A single contractor, Amey Services Ltd, was engaged by the local council to replace kitchens within its social housing stock. The local authority subsequently re-tendered the work and appointed two new contractors, McTear and Mitie (the new contractors), on a geographical basis. Each of the new contractors took on some but not all of Amey’s employees engaged in the work. The employees who did not transfer brought a number of claims against Amey, and the two new contractors and Amey.
The employment tribunal decided that there was a service provision change despite the fragmentation of the work. It went on to allocate the claimants to one or other of the new contractors.
The new contractors appealed to the EAT. They accepted that there had been a service provision change but argued that the tribunal had erred in determining that each of the employees must have transferred to one of the new contractors. They relied on the ECJ’s decision in Govaerts, which was published after the tribunal’s decision, and argued that the tribunal should have considered the possibility that the employees might transfer to both the new contractors.
The EAT recognised that the decision in Govaerts applies to a business transfer rather than a service provision change as the latter is a purely UK concept. However, it concluded that the decision “can and should apply” as “it would be undesirable for there to be a difference in approach to the consequences of a transfer” depending on whether it was a business transfer or a service provision change. The EAT sent the case back to the tribunal to be reconsidered in the light of this decision.

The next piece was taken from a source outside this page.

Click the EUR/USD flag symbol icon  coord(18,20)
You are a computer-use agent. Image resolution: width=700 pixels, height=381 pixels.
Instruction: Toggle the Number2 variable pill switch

Fragmentation of services has often been seen as a way of avoiding TUPE, so perhaps the Govaerts decision and that of the EAT in McTear are not entirely surprising. However, it raises lots of practical issues, not least how tribunals will decide in what proportions to split an employment contract and just how employees and transferees will work with increasing numbers of fractional, part-time contracts. For example, if an employee is required to start at 9.00am before a transfer and afterwards has two employers, at whose workplace do they turn up first?
Some contractors have sought to minimise their TUPE liabilities by arguing that the work has been split up and so the employees remain with the outgoing contractor. In future, that may not work, but there will still be an incentive to argue that only a small proportion of the employment contract has transferred.
Due diligence and tendering processes are likely to become even more complicated as everybody tries to work out how the workforce might be split up, both in terms of groups of employees and in terms of each individual employee’s working time.
In many cases, further splitting an employment contract is perhaps likely to be prejudicial to the employee’s conditions and rights, and so result in the termination of that contract. Such dismissals of partially transferred employees may be automatically unfair if connected to a transfer.
Due diligence and tendering processes have always been important, but this decision only re-emphasises this and the need to assess carefully who might transfer.